The recent auction of a six-month treasury bill and three bonds spurred strong demand amongst bidders, with government raising P1.29 billion in borrowings, the highest amount it has scored in eight years.
At the February 28 auction held by the Bank of Botswana (BoB), the bid to cover ratio, a measure of the demand amongst bidders, hovered above 2.0 across the treasury bill and three bonds. Experts believe a bid to cover ratio of above 2.0 indicates a successful auction with aggressive bids.
The government, through the BoB, borrows quarterly from the local capital market mainly to develop the market’s capacity, but also to fund gaps in the national budget.
For the 2019/20 fiscal year, government’s projected deficit of P7.93 billion is being financed by drawdown from the reserves managed by the Central Bank and quarterly borrowings from the capital market.
The auctions of government notes are exclusively attended by primary dealers, who comprise some banks for whom government treasury bills and bonds represent risk free, lucrative investments. According to figures emerging from the latest auction, the P1.295 billion government raised is the highest since the auction of March 2012. Since then while government has at certain auctions sought amounts of up to P1.5 billion, the interest rates or “yields” offered by the dealers have been unacceptable, resulting in bids being rejected and lower borrowings by government.
The P400 million bond known as BW014 and maturing in September 2029, received 19 bids with only three accepted. The bids received were worth P956 million producing a bid to cover ratio of 2.39.
BW015, the longest maturing bond available from the BoB, received seven bids amounting to P145 million for the P100 million on offer. An amount of P95 million was eventually allotted from the bond.
The demand for government bonds is indicative of investors’ long-term view of the country’s financial stability and prospects.

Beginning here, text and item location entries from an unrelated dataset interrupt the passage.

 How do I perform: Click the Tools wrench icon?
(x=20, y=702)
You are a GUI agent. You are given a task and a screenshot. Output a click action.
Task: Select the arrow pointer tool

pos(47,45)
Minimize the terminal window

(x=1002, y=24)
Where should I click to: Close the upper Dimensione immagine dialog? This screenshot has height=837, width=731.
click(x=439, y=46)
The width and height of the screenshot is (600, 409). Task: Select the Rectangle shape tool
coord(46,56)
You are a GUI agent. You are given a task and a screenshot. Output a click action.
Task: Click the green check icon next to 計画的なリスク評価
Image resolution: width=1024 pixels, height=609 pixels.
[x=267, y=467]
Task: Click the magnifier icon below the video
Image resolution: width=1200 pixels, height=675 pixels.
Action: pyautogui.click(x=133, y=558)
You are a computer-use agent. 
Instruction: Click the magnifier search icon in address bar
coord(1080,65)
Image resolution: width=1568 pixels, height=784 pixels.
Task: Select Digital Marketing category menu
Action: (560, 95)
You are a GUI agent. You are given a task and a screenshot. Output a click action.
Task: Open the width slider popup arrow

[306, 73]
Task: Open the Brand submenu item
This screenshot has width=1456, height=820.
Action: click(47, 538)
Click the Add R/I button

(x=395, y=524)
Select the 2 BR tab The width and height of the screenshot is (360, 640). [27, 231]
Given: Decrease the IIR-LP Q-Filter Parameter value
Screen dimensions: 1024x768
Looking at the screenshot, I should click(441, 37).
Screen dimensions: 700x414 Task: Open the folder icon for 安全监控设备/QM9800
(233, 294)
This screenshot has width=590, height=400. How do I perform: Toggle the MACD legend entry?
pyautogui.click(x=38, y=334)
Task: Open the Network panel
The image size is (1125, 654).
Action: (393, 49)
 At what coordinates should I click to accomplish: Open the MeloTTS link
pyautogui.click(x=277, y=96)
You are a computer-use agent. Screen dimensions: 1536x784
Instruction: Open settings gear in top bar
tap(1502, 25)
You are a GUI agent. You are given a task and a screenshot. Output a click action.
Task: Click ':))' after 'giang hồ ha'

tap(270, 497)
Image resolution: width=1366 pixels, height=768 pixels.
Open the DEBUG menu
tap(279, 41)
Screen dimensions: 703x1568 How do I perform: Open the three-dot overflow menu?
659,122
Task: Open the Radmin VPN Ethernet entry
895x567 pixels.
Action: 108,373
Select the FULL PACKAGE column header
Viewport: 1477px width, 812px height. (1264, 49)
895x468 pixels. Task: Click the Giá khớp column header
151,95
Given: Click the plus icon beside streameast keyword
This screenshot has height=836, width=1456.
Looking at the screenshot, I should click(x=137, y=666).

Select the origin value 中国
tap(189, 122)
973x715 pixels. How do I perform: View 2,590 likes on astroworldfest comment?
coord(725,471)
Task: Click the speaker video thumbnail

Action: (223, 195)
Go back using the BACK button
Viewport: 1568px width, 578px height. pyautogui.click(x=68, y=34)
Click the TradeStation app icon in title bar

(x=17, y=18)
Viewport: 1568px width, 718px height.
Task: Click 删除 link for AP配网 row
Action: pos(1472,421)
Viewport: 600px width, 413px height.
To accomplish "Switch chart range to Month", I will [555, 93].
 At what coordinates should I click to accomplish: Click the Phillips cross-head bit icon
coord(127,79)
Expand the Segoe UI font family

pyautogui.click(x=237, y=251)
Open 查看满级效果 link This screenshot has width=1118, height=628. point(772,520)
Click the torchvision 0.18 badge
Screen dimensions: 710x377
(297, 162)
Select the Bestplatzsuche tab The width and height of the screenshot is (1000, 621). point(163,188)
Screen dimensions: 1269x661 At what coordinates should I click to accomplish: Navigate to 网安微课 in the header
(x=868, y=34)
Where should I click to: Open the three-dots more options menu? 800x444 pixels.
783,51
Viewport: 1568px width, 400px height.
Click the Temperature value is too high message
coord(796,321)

In other markets, government yields are also used as the benchmark for other key long-term rates in the market such as mortgages.
Government borrows domestically under a P15 billion programme, dating back to February 2011.
Recently, more voices have urged government to raise both the P15 billion limit and the frequency of note issuances in order to develop the local capital market and fund infrastructure, without reverting to reserves.